**Testo riportato**
Omeopatia e ricerca scientifica, un connubio possibile?
L'AZIENDA
Omeopatia e ricerca scientifica, un connubio possibile?
L’omeopatia si avvale di metodi scientifici rigorosi e le nuove piste di ricerca potrebbero concentrarsi sul ruolo che può avere in un approccio di medicina integrata, accanto a quella convenzionale. Se ne è discusso in un webinar organizzato da Boiron
22 ottobre 2020
di Claudio Buono
È questo il tema del webinar promosso di recente da Boiron e che ha visto come relatrice Rachel Roberts, Chief executive dell’Homeopathy research Institute (Hri). Nel corso dell’evento digitale, la Roberts ha evidenziato come i detrattori dell’omeopatia (a partire dal rapporto australiano del National Health and Medical Research Council (Nhmrc) pubblicato nel 2015 e successivamente smontato in ogni suo punto dall’Hri) sostengano che non esistono studi scientifici a supporto della sua plausibilità e che tutt’al più le si può attribuire un effetto placebo, mentre molti altri credono che gli studi che l’hanno testata abbiano fornito risultati negativi. «Questo non corrisponde al vero», spiega l’esperta. «Esistono dati significativi a sostegno dell’evidenza scientifica dell’omeopatia. I più recenti e solidi, provenienti da una meta-analisi del 2014 di studi randomizzati controllati in doppio cieco con placebo, hanno dimostrato che i rimedi, quando sono prescritti durante il trattamento individualizzato, hanno una probabilità di 1,5 a 2,0 volte maggiore di essere efficaci rispetto al placebo».

(Voci elencate in un dataset)
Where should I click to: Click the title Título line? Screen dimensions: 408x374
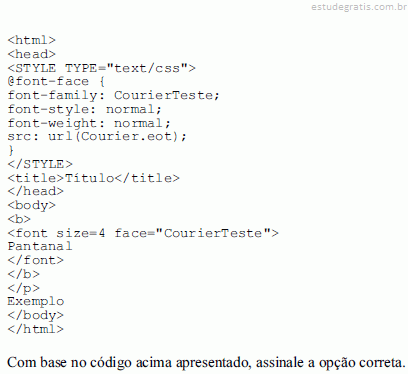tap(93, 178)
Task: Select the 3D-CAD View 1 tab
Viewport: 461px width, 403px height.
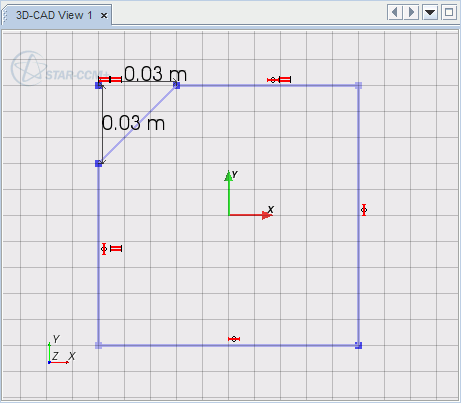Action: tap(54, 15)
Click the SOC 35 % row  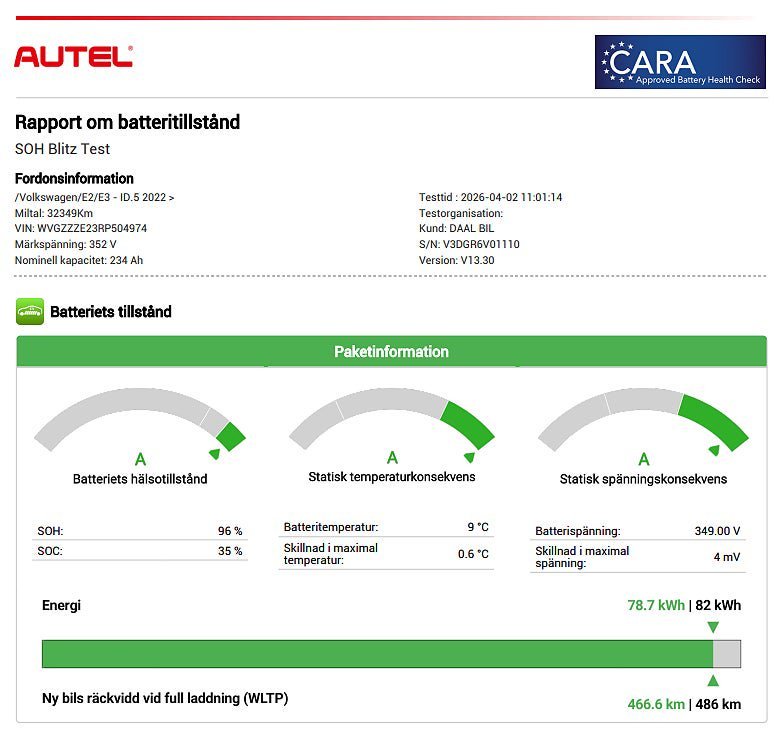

**Cosa serve**
Riprendi il testo sull'omeopatia e la ricerca scientifica e proseguilo a partire dalla sua ultima frase. Il materiale non ha alcun legame con il testo.

**Risposta scritta**
La polemica delle ultradiluizioni
Il punto cruciale su cui si focalizzano i critici dell’omeopatia è che i suoi rimedi sono talmente diluiti da non avere nulla dentro. Sulla questione la Roberts ribadisce che anche se a oggi non si sa ancora con precisione quale sia il meccanismo d’azione dell’omeopatia, in quasi il 75 per cento degli esperimenti in vitro con diluizioni infinitesimali si è osservato un effetto biologico, e quasi il 75 per cento delle repliche sono risultate positive. Tuttavia, al momento nessun risultato positivo si è rivelato abbastanza stabile da poter essere riprodotto ogni volta da tutti i ricercatori.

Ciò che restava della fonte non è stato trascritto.